# Work item
Word for word, repeat each record that follows.

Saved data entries
※ ※ ※
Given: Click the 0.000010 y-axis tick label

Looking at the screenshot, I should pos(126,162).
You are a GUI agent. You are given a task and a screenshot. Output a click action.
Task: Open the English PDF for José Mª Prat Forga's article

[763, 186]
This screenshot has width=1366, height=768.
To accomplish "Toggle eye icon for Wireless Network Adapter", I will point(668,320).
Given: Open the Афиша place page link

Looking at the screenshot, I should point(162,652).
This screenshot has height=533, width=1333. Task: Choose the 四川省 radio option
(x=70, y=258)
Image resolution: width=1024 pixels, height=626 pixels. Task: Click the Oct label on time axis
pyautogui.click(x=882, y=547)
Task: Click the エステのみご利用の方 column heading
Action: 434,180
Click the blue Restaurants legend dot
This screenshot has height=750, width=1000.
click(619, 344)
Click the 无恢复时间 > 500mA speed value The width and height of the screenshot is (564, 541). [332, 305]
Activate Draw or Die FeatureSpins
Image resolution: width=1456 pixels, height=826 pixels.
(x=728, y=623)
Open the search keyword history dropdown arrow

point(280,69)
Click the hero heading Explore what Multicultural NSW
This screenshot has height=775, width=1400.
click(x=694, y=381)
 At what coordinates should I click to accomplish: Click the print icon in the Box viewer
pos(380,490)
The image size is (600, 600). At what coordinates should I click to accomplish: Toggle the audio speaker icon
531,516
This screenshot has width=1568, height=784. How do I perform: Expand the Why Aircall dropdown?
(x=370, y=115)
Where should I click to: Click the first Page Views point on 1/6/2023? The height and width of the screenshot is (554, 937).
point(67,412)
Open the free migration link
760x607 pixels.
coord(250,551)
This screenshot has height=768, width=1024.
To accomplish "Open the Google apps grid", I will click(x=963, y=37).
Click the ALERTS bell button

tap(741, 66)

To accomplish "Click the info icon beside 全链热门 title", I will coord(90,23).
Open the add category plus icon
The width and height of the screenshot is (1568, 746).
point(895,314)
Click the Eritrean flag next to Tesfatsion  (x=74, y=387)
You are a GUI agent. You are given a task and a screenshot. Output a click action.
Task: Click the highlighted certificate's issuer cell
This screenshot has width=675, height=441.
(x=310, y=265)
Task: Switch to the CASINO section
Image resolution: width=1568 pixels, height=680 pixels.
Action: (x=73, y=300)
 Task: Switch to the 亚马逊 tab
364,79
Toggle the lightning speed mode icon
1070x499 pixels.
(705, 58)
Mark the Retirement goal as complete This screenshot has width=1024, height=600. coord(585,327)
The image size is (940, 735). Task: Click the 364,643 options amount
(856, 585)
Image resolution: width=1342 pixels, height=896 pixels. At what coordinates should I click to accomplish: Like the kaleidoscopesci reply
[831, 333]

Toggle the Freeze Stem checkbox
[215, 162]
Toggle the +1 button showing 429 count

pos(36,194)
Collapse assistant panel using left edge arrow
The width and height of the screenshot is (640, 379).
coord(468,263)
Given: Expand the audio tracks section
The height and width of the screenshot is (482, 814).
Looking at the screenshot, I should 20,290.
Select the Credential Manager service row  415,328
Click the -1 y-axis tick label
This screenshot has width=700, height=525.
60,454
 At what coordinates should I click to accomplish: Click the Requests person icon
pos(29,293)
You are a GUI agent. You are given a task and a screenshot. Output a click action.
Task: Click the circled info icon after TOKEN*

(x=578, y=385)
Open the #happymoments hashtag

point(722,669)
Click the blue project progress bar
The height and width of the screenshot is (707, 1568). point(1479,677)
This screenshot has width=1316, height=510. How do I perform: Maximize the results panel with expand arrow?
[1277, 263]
※ ※ ※
# Answer below
Given: Click the 0.000010 y-axis tick label

Looking at the screenshot, I should pos(126,162).
You are a GUI agent. You are given a task and a screenshot. Output a click action.
Task: Open the English PDF for José Mª Prat Forga's article

[763, 186]
This screenshot has width=1366, height=768.
To accomplish "Toggle eye icon for Wireless Network Adapter", I will point(668,320).
Given: Open the Афиша place page link

Looking at the screenshot, I should point(162,652).
This screenshot has height=533, width=1333. Task: Choose the 四川省 radio option
(x=70, y=258)
Image resolution: width=1024 pixels, height=626 pixels. Task: Click the Oct label on time axis
pyautogui.click(x=882, y=547)
Task: Click the エステのみご利用の方 column heading
Action: 434,180
Click the blue Restaurants legend dot
This screenshot has height=750, width=1000.
click(619, 344)
Click the 无恢复时间 > 500mA speed value The width and height of the screenshot is (564, 541). [332, 305]
Activate Draw or Die FeatureSpins
Image resolution: width=1456 pixels, height=826 pixels.
(x=728, y=623)
Open the search keyword history dropdown arrow

point(280,69)
Click the hero heading Explore what Multicultural NSW
This screenshot has height=775, width=1400.
click(x=694, y=381)
 At what coordinates should I click to accomplish: Click the print icon in the Box viewer
pos(380,490)
The image size is (600, 600). At what coordinates should I click to accomplish: Toggle the audio speaker icon
531,516
This screenshot has width=1568, height=784. How do I perform: Expand the Why Aircall dropdown?
(x=370, y=115)
Where should I click to: Click the first Page Views point on 1/6/2023? The height and width of the screenshot is (554, 937).
point(67,412)
Open the free migration link
760x607 pixels.
coord(250,551)
This screenshot has height=768, width=1024.
To accomplish "Open the Google apps grid", I will click(x=963, y=37).
Click the ALERTS bell button

tap(741, 66)

To accomplish "Click the info icon beside 全链热门 title", I will coord(90,23).
Open the add category plus icon
The width and height of the screenshot is (1568, 746).
point(895,314)
Click the Eritrean flag next to Tesfatsion  (x=74, y=387)
You are a GUI agent. You are given a task and a screenshot. Output a click action.
Task: Click the highlighted certificate's issuer cell
This screenshot has width=675, height=441.
(x=310, y=265)
Task: Switch to the CASINO section
Image resolution: width=1568 pixels, height=680 pixels.
Action: (x=73, y=300)
 Task: Switch to the 亚马逊 tab
364,79
Toggle the lightning speed mode icon
1070x499 pixels.
(705, 58)
Mark the Retirement goal as complete This screenshot has width=1024, height=600. coord(585,327)
The image size is (940, 735). Task: Click the 364,643 options amount
(856, 585)
Image resolution: width=1342 pixels, height=896 pixels. At what coordinates should I click to accomplish: Like the kaleidoscopesci reply
[831, 333]

Toggle the Freeze Stem checkbox
[215, 162]
Toggle the +1 button showing 429 count

pos(36,194)
Collapse assistant panel using left edge arrow
The width and height of the screenshot is (640, 379).
coord(468,263)
Given: Expand the audio tracks section
The height and width of the screenshot is (482, 814).
Looking at the screenshot, I should 20,290.
Select the Credential Manager service row  415,328
Click the -1 y-axis tick label
This screenshot has width=700, height=525.
60,454
 At what coordinates should I click to accomplish: Click the Requests person icon
pos(29,293)
You are a GUI agent. You are given a task and a screenshot. Output a click action.
Task: Click the circled info icon after TOKEN*

(x=578, y=385)
Open the #happymoments hashtag

point(722,669)
Click the blue project progress bar
The height and width of the screenshot is (707, 1568). point(1479,677)
This screenshot has width=1316, height=510. How do I perform: Maximize the results panel with expand arrow?
[1277, 263]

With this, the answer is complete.